_What you have to do_
If a line in the material below holds the string "tree", tally it, then give the tally alone.

_Input_
§
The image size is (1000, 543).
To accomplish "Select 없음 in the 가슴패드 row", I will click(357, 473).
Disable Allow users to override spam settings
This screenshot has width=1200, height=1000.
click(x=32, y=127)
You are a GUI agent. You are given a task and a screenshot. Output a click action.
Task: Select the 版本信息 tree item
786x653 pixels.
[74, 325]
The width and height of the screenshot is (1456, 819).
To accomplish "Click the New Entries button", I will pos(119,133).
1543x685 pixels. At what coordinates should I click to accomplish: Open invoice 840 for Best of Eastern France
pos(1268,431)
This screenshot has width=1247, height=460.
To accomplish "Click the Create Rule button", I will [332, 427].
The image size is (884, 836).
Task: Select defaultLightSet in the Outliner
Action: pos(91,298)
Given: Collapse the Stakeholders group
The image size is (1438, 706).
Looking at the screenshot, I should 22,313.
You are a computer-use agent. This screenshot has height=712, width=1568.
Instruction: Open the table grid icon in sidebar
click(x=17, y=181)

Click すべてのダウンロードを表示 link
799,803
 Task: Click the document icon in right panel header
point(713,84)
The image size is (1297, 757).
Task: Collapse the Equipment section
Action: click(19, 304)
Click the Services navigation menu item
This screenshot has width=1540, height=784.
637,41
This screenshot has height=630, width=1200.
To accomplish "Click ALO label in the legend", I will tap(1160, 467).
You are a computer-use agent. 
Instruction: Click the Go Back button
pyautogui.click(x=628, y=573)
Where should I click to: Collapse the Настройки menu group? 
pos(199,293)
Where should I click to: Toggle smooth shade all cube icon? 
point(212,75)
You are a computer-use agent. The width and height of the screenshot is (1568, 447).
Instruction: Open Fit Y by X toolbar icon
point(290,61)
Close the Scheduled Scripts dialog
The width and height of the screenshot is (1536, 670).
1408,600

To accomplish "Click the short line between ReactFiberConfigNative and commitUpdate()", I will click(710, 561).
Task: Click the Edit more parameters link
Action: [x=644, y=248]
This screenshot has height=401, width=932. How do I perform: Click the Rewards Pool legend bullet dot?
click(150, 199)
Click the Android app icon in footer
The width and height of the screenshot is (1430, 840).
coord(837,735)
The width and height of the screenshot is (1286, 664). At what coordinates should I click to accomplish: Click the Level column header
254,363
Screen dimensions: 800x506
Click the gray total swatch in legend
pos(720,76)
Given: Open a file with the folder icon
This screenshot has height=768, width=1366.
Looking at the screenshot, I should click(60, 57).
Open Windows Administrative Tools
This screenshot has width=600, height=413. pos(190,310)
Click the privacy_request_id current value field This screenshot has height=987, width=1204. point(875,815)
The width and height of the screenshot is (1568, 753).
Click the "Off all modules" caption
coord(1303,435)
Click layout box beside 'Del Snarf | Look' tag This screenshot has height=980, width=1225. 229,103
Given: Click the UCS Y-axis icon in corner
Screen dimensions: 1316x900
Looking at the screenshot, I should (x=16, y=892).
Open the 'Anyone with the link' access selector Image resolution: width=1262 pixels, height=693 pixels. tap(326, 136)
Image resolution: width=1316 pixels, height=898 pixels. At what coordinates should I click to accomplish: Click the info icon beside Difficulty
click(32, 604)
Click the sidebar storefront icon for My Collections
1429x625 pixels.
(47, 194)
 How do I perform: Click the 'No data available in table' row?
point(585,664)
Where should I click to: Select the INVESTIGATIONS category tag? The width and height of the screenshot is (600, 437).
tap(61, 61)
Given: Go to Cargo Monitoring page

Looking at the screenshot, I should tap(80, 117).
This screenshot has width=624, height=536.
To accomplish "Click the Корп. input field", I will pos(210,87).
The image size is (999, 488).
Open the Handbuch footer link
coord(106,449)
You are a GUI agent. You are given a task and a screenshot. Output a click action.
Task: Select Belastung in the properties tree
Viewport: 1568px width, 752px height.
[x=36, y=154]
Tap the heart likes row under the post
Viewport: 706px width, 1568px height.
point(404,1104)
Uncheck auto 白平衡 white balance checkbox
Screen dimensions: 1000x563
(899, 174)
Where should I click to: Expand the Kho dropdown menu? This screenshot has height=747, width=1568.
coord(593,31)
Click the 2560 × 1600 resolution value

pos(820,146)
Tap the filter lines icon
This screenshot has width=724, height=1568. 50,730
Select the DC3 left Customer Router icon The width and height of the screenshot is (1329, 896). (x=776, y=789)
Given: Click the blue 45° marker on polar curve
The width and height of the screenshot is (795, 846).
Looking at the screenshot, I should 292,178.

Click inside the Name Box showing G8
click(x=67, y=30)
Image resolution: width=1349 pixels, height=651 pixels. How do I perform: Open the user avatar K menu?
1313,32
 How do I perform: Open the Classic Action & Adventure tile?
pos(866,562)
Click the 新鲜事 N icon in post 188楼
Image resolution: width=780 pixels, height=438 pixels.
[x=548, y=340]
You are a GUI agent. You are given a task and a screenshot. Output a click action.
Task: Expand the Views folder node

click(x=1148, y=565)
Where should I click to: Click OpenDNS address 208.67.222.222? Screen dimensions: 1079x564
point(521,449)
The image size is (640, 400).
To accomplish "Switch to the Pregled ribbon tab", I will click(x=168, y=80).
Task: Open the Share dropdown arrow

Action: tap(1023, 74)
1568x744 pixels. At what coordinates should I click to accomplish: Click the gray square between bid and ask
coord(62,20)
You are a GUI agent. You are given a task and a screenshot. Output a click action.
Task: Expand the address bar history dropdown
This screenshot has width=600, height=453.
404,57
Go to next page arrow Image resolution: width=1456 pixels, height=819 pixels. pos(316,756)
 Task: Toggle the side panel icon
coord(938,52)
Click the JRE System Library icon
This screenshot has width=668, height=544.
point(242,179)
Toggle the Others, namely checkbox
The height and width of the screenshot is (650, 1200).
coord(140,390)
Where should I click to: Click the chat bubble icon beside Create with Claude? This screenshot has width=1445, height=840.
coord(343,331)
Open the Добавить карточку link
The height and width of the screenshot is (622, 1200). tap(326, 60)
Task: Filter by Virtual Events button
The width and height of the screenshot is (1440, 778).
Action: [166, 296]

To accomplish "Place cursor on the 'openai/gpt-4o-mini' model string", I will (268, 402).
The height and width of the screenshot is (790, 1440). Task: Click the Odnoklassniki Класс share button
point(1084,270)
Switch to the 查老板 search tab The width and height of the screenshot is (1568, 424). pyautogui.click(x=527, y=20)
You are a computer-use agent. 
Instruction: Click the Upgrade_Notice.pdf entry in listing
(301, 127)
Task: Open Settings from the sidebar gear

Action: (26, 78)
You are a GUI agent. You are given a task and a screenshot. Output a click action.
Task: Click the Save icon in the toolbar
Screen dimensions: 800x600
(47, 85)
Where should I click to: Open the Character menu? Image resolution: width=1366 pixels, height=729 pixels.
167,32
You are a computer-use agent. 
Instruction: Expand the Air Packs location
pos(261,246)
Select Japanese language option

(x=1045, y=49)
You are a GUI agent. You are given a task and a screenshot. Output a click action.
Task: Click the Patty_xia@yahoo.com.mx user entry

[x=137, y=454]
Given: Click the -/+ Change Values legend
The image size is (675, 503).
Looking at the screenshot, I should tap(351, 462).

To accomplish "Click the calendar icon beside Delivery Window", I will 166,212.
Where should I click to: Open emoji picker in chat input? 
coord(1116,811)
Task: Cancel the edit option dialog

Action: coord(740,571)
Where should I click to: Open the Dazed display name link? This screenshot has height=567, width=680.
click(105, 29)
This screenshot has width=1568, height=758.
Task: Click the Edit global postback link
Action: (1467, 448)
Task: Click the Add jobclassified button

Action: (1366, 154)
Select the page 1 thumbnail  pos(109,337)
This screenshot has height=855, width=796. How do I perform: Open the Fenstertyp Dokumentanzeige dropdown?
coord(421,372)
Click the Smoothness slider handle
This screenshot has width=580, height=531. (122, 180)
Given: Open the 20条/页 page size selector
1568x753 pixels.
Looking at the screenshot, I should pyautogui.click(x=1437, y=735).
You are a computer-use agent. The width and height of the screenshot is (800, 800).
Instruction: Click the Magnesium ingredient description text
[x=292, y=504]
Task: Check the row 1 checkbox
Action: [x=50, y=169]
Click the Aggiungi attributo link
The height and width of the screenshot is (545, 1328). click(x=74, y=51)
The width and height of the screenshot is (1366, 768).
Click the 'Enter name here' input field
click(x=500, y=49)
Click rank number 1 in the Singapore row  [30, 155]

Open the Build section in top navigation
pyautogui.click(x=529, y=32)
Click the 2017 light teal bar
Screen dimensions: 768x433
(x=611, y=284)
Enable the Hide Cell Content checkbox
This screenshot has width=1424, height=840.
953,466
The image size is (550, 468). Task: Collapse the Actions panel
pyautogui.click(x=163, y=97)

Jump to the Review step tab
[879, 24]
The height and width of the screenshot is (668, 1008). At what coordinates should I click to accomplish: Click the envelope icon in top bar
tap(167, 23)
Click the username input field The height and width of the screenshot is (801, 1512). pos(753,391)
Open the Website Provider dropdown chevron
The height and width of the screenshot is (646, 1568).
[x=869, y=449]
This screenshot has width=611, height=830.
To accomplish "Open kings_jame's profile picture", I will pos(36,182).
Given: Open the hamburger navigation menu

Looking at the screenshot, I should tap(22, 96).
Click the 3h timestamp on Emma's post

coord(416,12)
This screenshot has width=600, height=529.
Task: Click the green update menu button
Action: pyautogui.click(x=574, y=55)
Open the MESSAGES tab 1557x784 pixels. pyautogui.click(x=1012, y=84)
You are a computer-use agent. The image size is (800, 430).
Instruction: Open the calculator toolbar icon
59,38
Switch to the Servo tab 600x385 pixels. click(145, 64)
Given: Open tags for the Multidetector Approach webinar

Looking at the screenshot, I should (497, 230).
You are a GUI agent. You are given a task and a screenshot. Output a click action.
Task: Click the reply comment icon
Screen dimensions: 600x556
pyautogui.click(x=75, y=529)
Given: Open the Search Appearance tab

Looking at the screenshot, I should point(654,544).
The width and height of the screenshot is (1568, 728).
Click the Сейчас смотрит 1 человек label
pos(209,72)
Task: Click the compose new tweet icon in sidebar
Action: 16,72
§
_Result of this exercise_
2